Provided text:
Segment Open

Teen testifies of sex crime

Victim reports remembering experience in flashback

A 15-year-old girl said that when she had voluntary sex with an 18-year-old man this summer in Lawrence, it caused a disturbing flashback.

She suddenly remembered that, about two weeks earlier — after she had drunk grain alcohol and smoked marijuana — the same man had forced himself on her at his apartment and sodomized her.

“I started seeing everything again, like in slow motion,” she testified Tuesday after taking the stand at the man’s preliminary hearing in Douglas County District Court.

At the end of the hearing, Judge Robert Fairchild ordered the man to stand trial for aggravated criminal sodomy, criminal sodomy, as well as “unlawful voluntary sexual relations,” a charge stemming from the alleged voluntary intercourse.

The alleged attack happened in June or July, after the defendant and the girl were introduced through a mutual friend, she testified. In August, she moved away from Lawrence.

It wasn’t until November — after she was hospitalized for cutting her wrists with a razor and was sedated to help stop a panic attack — that she told a family member about what happened. Her mother then called Lawrence Police, who traveled to interview her.

Segment Closed

Saved data entries:
Segment Open

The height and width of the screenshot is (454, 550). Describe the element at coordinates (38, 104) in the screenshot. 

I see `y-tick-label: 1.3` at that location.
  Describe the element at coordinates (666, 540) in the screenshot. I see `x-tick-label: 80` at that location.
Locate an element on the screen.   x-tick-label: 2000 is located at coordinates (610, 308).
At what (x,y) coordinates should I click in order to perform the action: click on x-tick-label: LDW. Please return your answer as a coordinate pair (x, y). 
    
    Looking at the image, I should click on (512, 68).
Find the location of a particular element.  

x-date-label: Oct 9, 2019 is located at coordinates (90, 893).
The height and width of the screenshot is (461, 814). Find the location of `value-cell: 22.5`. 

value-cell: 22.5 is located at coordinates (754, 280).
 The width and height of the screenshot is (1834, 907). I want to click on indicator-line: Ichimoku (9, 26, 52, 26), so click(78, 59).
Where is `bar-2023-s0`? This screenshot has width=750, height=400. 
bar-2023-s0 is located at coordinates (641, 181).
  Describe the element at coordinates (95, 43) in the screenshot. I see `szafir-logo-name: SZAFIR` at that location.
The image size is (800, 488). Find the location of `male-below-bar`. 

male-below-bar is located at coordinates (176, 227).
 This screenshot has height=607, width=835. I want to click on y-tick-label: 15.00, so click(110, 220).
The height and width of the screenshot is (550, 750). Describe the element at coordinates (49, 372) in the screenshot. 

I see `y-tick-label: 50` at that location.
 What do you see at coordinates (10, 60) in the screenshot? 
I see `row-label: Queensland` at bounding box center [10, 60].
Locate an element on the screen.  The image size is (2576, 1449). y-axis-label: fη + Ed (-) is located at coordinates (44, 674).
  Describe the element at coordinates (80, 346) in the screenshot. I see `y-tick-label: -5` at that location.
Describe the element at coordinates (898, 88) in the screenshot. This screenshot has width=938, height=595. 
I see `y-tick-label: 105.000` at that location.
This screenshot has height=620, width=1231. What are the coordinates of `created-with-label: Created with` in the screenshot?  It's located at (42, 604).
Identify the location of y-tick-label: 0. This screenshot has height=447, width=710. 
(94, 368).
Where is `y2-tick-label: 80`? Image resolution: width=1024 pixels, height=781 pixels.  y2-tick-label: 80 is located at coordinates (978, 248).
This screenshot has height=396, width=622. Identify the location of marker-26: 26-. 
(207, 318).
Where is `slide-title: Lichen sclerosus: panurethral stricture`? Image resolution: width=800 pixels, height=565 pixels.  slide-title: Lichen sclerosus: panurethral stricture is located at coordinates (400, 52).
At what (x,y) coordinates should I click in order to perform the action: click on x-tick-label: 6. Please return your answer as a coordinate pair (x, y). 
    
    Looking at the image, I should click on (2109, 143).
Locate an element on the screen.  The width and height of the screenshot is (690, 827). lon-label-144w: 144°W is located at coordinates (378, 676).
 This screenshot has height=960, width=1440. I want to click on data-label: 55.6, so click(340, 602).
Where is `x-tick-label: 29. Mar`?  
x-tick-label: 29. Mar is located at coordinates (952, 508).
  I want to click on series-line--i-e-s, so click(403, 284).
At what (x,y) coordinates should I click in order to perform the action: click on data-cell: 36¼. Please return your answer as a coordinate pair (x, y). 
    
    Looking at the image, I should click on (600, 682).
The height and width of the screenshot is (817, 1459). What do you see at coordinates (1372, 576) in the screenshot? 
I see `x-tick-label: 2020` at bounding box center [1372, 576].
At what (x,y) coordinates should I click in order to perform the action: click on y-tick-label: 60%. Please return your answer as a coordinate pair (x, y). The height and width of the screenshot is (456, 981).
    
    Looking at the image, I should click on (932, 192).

Segment Closed

Required action 1: In the news report on the teen's testimony, which judge ordered the man to stand trial?
Required action 2: Extend the news report on the teen's testimony, picking up after its final sentence.

Expected output 1: Judge Robert Fairchild

Expected output 2:
The girl’s delayed recollection of the incident isn’t the only evidence it happened.

The man said in an interview with police that he sodomized the girl, Lawrence Police Officer Tyson Randall testified Tuesday. He told police he remembered the girl saying “no” twice, but said he thought he was able to talk her into the act, Randall testified.

Asked by prosecutor Trent Krug whether the sex act was consensual, the girl looked at the defendant in the courtroom and said, “Not at all.”

Fairchild scheduled a jury trial for March 10 and said he anticipated that defense attorney Jim George would file a motion to suppress the man’s statement to police.

The defense presented no evidence at Tuesday’s hearing.

The Journal-World normally does not identify suspects in sex crimes unless they are convicted. The paper does not identify victims of sex crimes.